> [Exercise]: Return the lines that run from the beginning of the entries to the line holding "Given: Click the 選択... button for view", inclusive, and drop the pictures.

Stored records
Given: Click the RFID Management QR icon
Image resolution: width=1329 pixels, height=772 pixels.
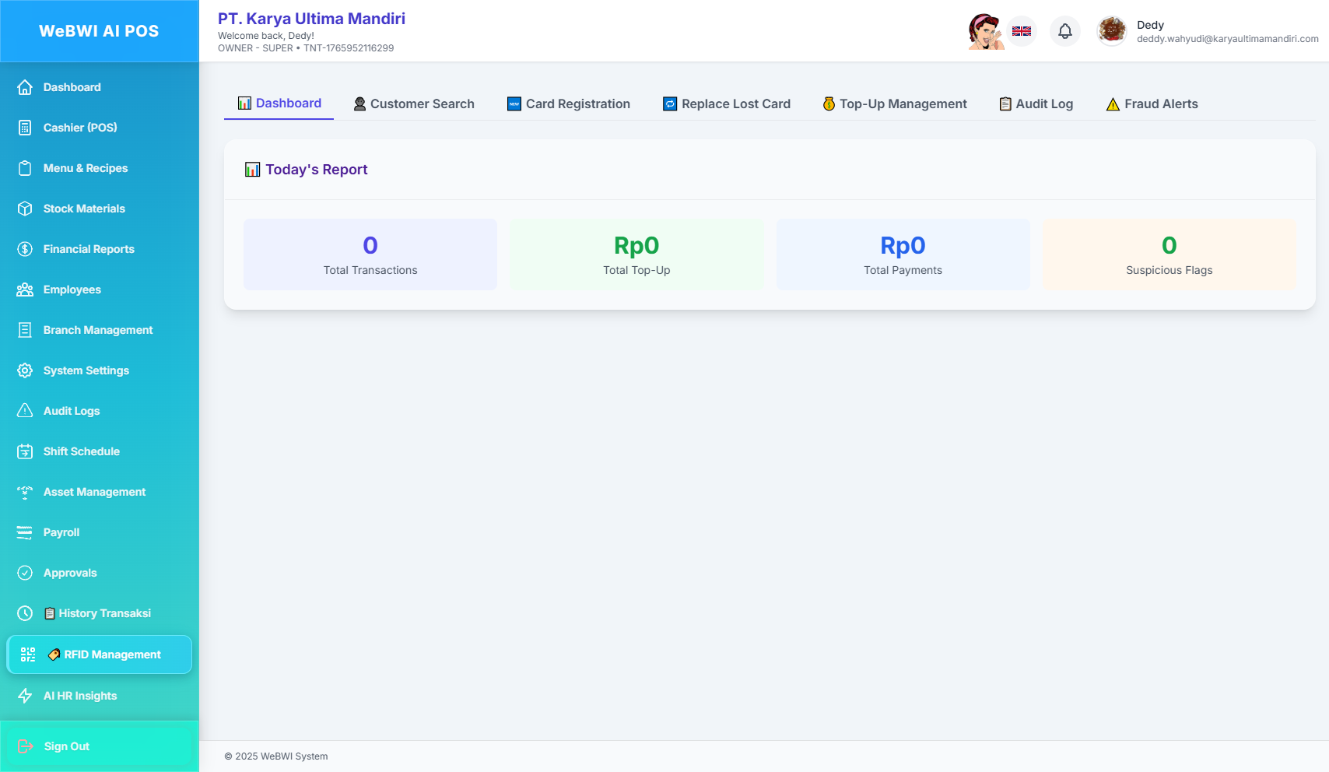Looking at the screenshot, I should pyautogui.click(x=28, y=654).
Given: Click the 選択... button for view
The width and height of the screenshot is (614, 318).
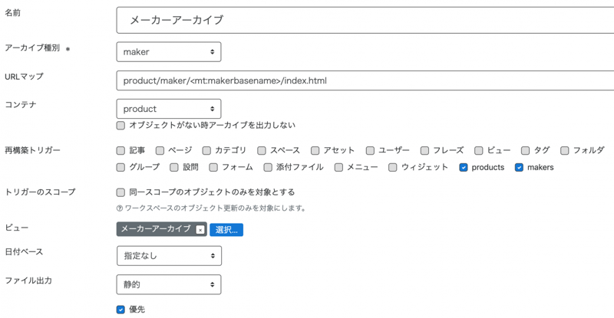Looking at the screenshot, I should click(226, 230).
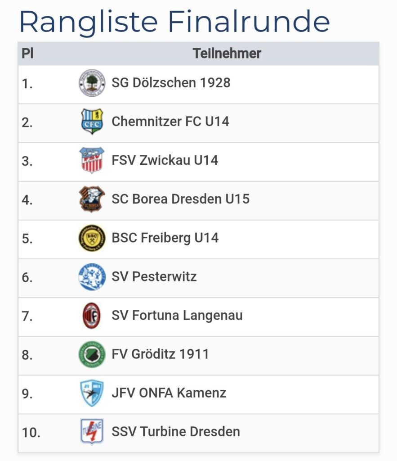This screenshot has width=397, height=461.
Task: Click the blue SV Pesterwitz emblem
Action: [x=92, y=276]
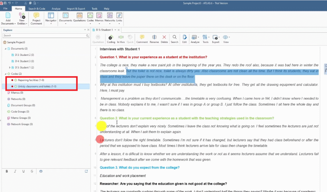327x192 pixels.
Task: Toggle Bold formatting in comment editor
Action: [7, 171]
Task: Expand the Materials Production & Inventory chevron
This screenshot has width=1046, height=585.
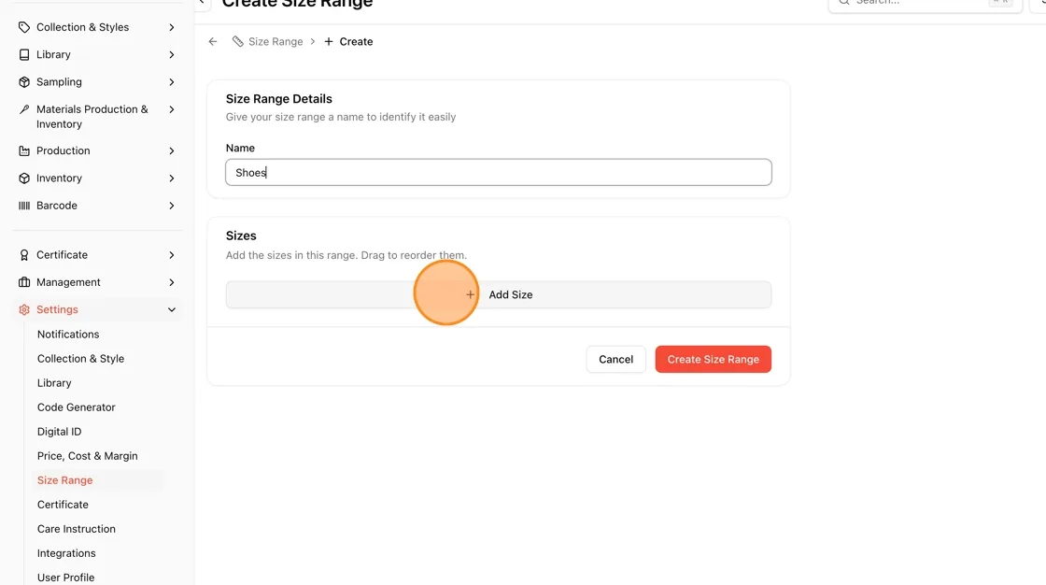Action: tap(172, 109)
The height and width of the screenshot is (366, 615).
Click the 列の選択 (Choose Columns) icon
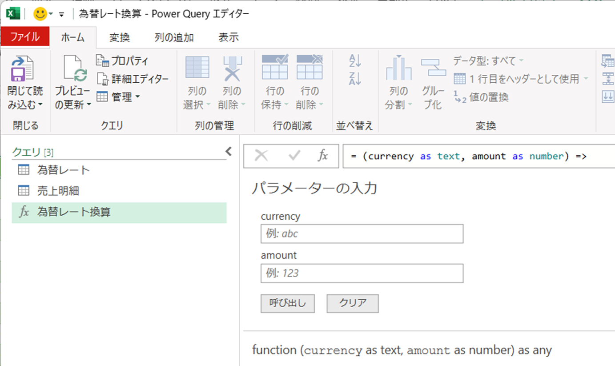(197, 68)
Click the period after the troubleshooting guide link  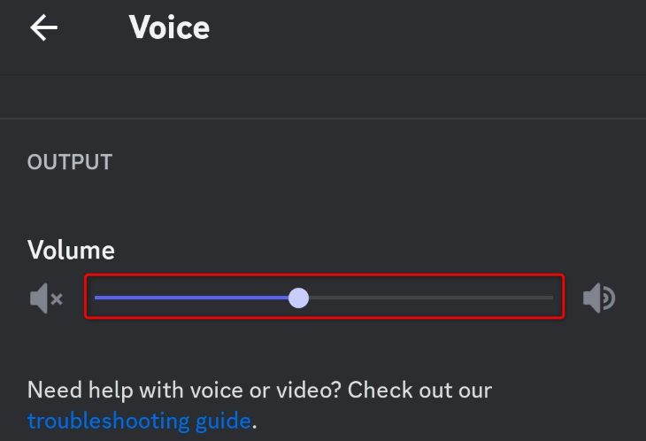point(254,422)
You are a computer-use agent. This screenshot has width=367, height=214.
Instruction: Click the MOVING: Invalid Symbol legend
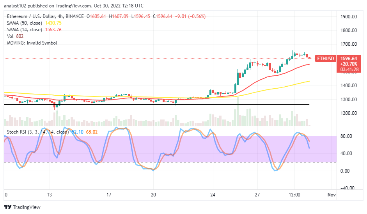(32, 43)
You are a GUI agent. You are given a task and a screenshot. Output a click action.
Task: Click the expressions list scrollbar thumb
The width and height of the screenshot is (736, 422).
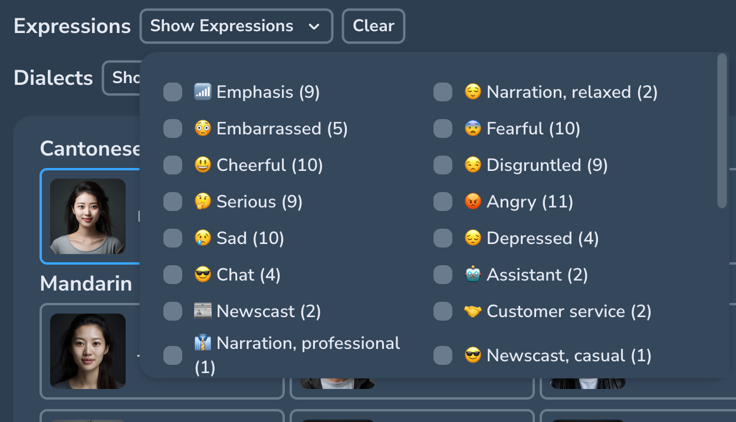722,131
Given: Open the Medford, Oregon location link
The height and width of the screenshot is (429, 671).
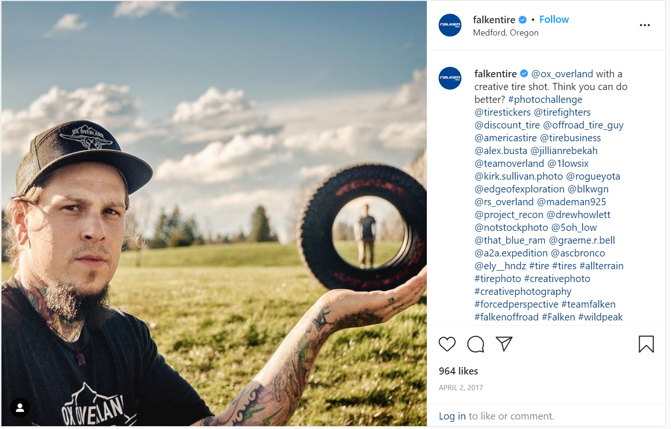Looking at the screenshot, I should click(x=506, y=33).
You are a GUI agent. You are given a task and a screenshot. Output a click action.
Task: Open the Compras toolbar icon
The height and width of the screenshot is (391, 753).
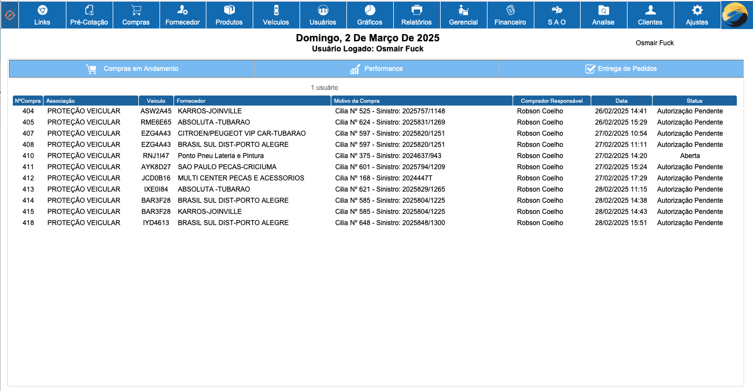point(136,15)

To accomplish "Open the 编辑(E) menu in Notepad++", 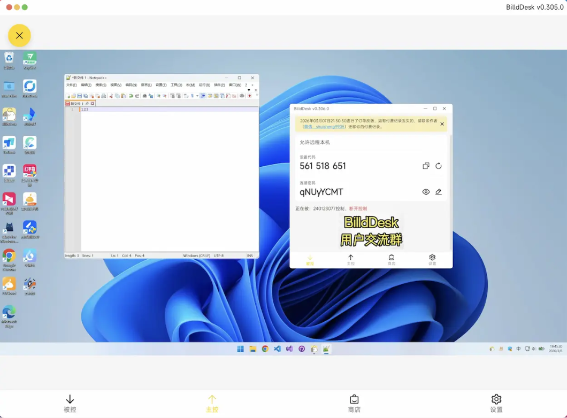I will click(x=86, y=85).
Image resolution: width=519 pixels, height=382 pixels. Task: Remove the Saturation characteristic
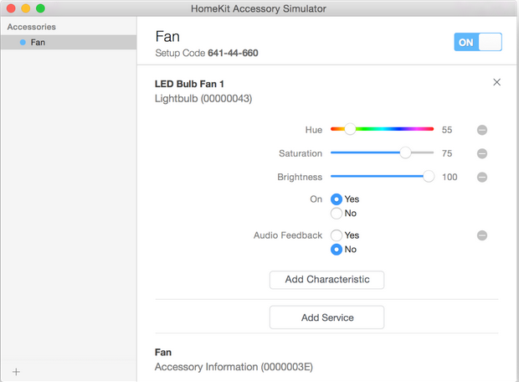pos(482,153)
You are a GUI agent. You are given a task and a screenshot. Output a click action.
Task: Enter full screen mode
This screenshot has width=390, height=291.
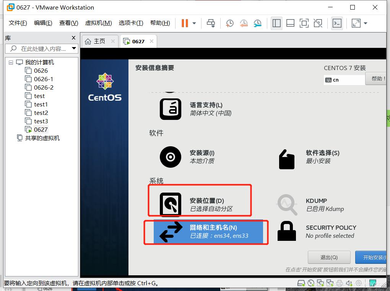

> [The completed task]:
Given: Click the RFID Management QR icon
Image resolution: width=1329 pixels, height=772 pixels.
Looking at the screenshot, I should pyautogui.click(x=28, y=654).
Given: Click the 選択... button for view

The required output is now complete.